Worst Jokes Ever
In the French school, four sentences must be written. Fritz heard his mother say, "Close the door!"
Fritz went to his uncle and heard, "Yes, I'll put it there."
Then he came to his brother who said, "They call me Superman, hahaha!"
Finally, his sister looked at a photo and said, "Wow!"
The next day, the teacher said, "Okay, Fritz, it's your turn. Finish eating and take out the trash!" Fritz said, "Close the door!"
The teacher got angry and said, "I want to see the principal." Fritz replied, "Yes, my friend, I am leaving you."
The teacher asked, "I have forgotten your name, what is it?" Fritz said, "I'm Superman! I'm Superman! You're nothing!"
"Who do you think I am?" asked the teacher, who had become very angry. Fritz replied, "Wow!"
What is the difference between a grandmother and a maid?
One is hope and the other is soap.
When Sally was little, she came home from school and said to her mother, "Mom, I can't believe it! Little John collects Pimmel at school."
Mom: "No?"
"Like in heaven?" said the mother.
"No, juice," Sally said.
What is the difference between a man and a woman packing boxes?
The man says, "I have everything I need."
The woman says, "I love everything I have."
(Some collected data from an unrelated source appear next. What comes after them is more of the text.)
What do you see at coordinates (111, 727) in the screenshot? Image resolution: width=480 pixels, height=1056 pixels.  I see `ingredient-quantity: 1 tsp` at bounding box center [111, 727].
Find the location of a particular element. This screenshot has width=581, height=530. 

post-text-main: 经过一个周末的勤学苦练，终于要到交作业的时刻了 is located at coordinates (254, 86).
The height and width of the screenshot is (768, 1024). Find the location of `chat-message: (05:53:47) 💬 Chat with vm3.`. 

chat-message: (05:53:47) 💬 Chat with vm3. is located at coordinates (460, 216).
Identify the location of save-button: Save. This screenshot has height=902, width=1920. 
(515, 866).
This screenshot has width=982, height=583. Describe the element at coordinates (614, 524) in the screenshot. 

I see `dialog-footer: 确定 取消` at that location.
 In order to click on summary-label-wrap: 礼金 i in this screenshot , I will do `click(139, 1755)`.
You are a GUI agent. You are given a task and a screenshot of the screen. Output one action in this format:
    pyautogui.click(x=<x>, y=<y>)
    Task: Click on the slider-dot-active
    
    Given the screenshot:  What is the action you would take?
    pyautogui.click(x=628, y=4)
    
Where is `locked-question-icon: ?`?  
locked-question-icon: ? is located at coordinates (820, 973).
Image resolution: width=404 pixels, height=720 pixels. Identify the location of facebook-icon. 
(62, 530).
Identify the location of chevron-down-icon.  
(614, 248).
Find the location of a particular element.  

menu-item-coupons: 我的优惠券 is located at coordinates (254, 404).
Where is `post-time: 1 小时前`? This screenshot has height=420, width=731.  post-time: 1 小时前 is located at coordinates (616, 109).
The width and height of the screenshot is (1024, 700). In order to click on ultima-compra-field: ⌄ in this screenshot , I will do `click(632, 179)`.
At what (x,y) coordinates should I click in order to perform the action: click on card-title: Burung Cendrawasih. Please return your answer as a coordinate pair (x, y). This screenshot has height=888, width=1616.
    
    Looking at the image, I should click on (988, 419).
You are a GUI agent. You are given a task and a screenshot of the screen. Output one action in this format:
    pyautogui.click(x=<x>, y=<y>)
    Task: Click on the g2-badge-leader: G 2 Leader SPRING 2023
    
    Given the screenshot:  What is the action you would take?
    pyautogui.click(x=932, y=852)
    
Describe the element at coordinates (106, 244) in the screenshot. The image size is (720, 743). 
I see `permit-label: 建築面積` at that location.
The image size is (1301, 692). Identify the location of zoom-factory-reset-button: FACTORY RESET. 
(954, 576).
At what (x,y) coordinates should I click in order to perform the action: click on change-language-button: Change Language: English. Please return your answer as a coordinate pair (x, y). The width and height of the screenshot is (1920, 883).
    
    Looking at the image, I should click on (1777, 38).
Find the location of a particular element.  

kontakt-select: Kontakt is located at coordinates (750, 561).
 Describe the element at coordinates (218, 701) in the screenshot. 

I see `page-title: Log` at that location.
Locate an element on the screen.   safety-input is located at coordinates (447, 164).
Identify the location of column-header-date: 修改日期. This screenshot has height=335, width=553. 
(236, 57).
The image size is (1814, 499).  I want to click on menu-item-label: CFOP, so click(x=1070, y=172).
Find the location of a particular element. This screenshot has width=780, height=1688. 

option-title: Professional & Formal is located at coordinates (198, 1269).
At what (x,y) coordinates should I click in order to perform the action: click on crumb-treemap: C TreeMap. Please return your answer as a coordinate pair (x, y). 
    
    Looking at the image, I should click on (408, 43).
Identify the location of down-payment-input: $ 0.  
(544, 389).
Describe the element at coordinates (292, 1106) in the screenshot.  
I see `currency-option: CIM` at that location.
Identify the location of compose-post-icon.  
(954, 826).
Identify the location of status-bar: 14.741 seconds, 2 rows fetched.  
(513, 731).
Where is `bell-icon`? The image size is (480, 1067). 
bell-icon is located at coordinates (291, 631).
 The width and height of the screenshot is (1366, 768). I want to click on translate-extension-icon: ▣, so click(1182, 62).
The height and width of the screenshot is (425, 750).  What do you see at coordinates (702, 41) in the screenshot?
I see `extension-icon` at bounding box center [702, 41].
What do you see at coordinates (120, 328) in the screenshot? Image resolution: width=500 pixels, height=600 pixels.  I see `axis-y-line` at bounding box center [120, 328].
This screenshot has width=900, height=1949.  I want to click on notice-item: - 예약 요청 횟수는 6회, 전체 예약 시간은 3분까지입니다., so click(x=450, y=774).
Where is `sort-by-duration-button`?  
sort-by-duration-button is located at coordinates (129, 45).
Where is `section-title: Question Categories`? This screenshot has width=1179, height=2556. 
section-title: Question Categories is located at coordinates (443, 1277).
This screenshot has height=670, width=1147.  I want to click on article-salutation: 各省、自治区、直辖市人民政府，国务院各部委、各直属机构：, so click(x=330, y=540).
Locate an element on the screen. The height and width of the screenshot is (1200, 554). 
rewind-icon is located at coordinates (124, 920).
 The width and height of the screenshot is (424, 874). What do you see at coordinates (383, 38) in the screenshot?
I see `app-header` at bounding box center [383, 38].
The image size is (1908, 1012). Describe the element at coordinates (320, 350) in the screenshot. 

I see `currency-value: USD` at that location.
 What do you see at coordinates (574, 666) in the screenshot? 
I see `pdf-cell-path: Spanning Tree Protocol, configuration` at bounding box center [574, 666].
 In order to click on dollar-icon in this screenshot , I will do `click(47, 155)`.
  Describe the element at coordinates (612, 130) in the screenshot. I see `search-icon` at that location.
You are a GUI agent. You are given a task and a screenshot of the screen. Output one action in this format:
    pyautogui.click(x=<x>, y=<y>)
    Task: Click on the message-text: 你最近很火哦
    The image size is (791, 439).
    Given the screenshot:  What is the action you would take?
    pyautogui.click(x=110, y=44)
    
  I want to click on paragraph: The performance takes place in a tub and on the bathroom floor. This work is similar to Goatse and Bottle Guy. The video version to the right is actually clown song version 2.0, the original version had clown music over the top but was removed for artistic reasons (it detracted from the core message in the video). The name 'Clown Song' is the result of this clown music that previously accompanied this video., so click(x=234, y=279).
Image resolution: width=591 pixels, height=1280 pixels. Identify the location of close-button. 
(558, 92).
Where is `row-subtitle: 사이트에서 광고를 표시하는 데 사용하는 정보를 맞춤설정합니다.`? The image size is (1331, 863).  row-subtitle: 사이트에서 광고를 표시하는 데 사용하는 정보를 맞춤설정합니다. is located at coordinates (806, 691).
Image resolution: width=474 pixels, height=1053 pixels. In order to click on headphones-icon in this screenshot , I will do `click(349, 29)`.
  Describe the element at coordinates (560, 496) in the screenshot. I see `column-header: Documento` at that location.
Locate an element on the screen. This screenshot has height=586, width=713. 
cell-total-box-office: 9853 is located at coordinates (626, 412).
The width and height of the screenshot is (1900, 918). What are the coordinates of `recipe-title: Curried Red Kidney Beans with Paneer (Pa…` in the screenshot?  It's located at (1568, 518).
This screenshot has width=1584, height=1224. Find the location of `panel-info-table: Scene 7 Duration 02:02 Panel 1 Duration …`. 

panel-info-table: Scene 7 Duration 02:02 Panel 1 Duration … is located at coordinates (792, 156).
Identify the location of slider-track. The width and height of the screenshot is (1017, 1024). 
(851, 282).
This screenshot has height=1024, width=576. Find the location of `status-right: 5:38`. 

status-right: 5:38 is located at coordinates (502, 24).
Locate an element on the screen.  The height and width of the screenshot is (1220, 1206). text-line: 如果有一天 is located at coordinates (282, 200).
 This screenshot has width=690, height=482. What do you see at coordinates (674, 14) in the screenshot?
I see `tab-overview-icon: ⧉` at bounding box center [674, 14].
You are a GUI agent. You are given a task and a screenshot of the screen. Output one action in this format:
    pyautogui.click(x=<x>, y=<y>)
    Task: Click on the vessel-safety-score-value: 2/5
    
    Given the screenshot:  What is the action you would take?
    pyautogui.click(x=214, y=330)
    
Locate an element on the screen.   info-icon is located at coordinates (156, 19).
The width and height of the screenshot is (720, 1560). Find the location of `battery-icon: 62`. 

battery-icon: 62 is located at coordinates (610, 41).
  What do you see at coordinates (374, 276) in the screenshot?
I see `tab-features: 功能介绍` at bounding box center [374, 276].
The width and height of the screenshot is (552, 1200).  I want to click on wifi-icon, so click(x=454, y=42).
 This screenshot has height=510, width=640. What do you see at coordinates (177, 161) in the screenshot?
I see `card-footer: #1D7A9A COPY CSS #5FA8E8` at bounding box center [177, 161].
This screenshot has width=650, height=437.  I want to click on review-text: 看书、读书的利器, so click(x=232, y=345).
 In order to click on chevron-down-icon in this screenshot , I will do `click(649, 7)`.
What is the difference between a microwave and a basket?
The microwave oven does not explode within the set time.
What do you think of the Bill Cosby movie?
Netflix and alcohol.
What is the difference between a thief and a doctor?
The thief knows what you have!
What does Army stand for?
Ain't Ready to be a Marine Yet.
Why does the Marine Corps have the best uniforms?
Because the Navy wants their bitches to look nice.
What does Marine stand for?
My Ass Rides In Navy Equipment
What does Marine stand for?
Muscles Are Required Intelligence Not Expected
Why are Black people afraid of ghosts?
Because ghosts remind them of the KKK.
I am so cool that even the fridge or a snowman would shiver his timbers when they see me :).
What do women and appliances have in common?
If they don't work, hit them until they work.
Why do vegans hate sex?
They don't want to say they had a meat in 'em.
Yo cuando no hago la tarea.
An orphan walked up to St. June's Family Hospital.
Doctor: "Sorry kid, you can't be in here."
Why does Mini P.E.K.K.A. love pancakes? Because he is busy watching explicit content involving the Archers and Firecracker.
You know, it was so cold in D.C. the other day, I saw a politician with his hands in his own pockets.
My wife is so fat, I took her to the Macy's Day parade. They attached ropes to her.